45. Gringos Locos : analyse de la couverture

L'intrigue en résumé 

Inquiet de l'avancée du communisme en Europe, le dessinateur de bande dessinée Jijé (pseudonyme de Joseph Gillain) décide de quitter le vieux continent avec sa famille. Ses deux amis dessinateurs Franquin et Morris ayant décidé de le suivre, tout ce petit monde débarque à New York en 1948. Ayant acquis une veille Ford Hudson, ils sillonnent les Etats-Unis de la côte est à la côte ouest, dans l'espoir de se faire engager par les studios Disney. Peine perdue, en cette période où Disney licenciait plus qu'il n'embauchait.
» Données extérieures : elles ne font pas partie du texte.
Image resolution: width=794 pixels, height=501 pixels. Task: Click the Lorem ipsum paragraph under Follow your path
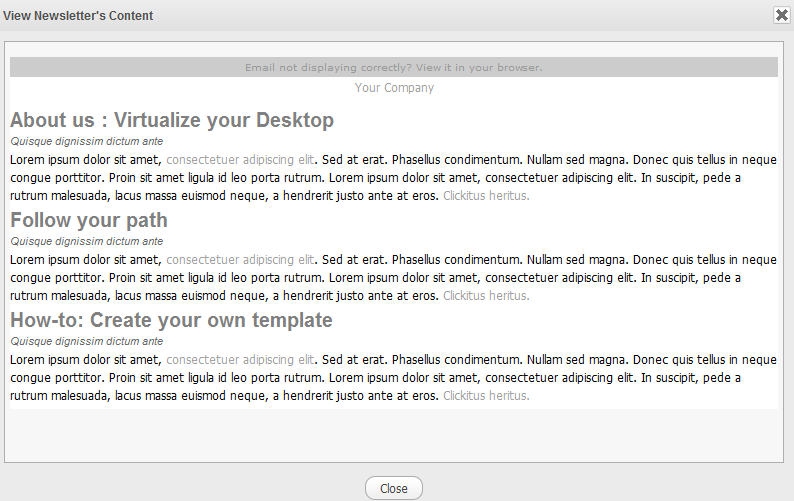[x=393, y=278]
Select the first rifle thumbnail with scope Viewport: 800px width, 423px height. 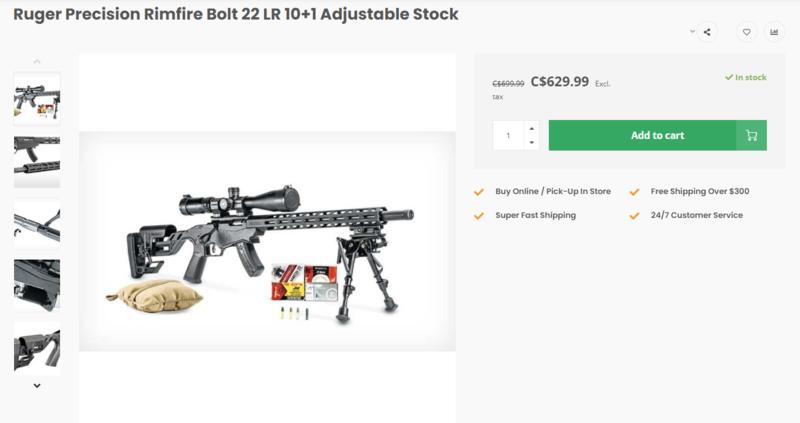click(37, 98)
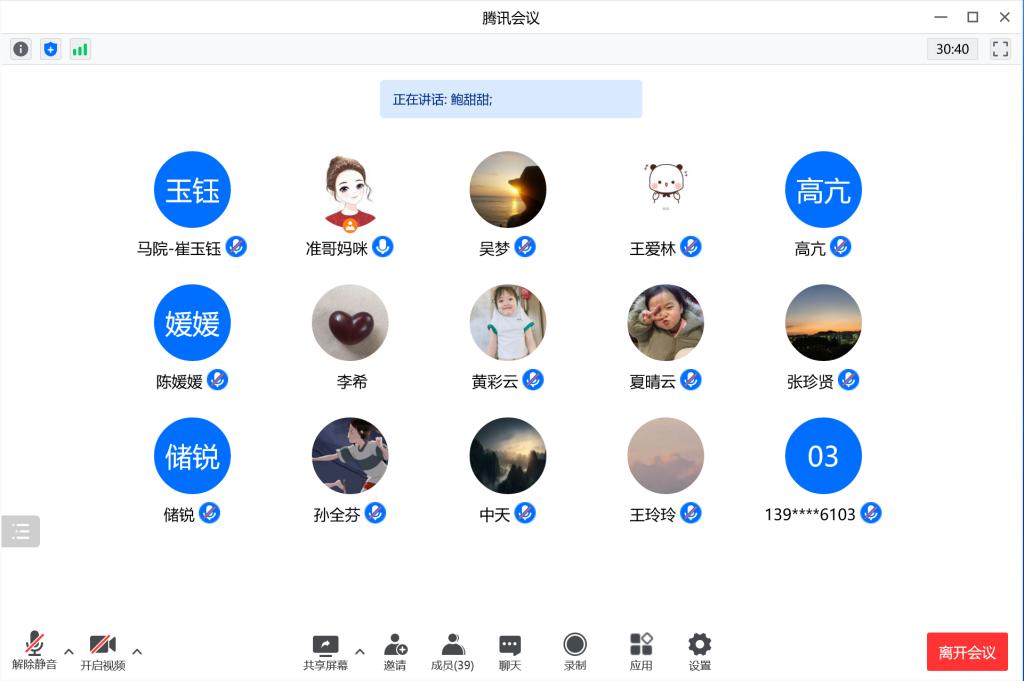Open the meeting info icon
The height and width of the screenshot is (681, 1024).
[x=20, y=49]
Voyant son visa touristique expirer, Gillain décida de s'installer quelques mois au Mexique avec sa famille, bientôt rejoint par ses deux compagnons.

 

Questionnaire pour les élèves

La couverture d’une B.D. comporte deux messages : l’un écrit, l’autre dessiné.

On pourra observer avec les élèves le schéma de progression suivant, en leur ayant soumis ou non le résumé de cet album :

A.   Etude des textes et paratextes

1.   Relevez le titre et sa typographie.

Que nous apprend-il sur le genre du récit ?
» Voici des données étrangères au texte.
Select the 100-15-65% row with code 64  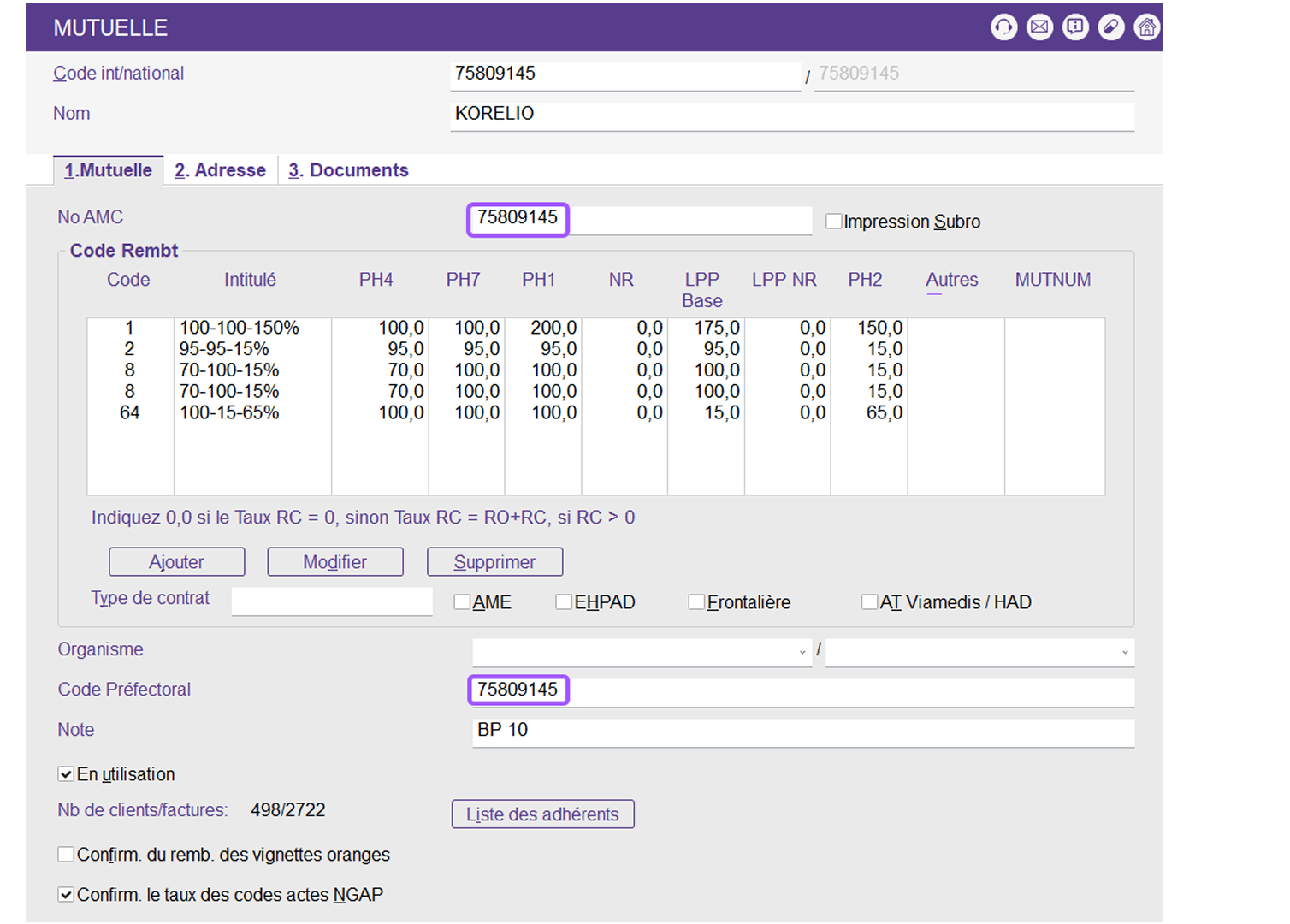[x=229, y=412]
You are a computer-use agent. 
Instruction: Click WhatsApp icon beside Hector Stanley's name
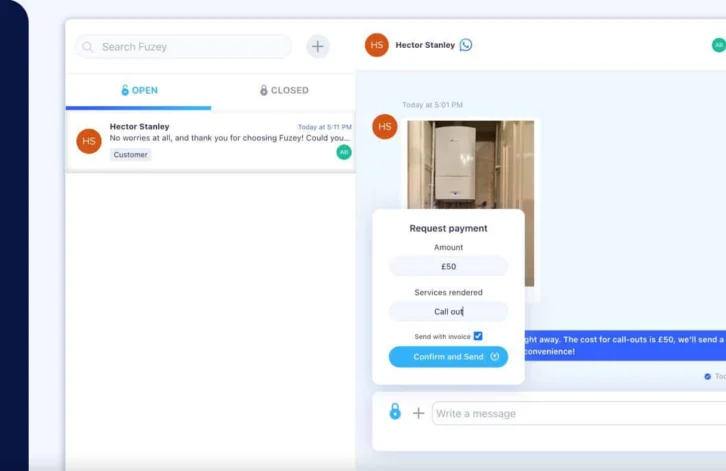(466, 45)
Quelles hypothèses de lecture peut-on en tirer ?

2.   Quels renseignements supplémentaires, notamment géographiques, nous donnent les mots du titre ainsi que le décor principal ?

3.   Relevez le(s) nom(s) du ou des auteur(s).

Leur rôle respectif est-il renseigné (vérifier en page de titre si ce n’est pas le cas) ?

Les noms de l’éditeur ou de la collection apparaissent-ils ?

B.   Etude des images et dessins

4.   Décrire l’illustration principale, sans commenter ni juger :

-   Plan employé (vue d’ensemble, plan moyen ou gros plan) ?

-   Cadrage (visée frontale, plongée ou contreplongée, oblique) ?

-   Profondeur de champ (1er plan, 2nd plan, arrière plan) ?

-   Présence d’un hors champ ou d’une vue subjective ?

-   Couleurs dominantes ?

-   Présence ou non de personnages identifiables ?

-   Lieux, époque et actions ?

5.   D’après l’ensemble des éléments dessinés listés (1ère et 4èmes de couvertures), quelles hypothèses de lecture peut-on désormais formuler ?

6.   Quelles informations trouve-t-on éventuellement à la fois dans le titre de l’album et dans l’illustration principale ?

Quelles informations supplémentaires donne l’image ?

7.   Que suggèrent les couleurs employées ?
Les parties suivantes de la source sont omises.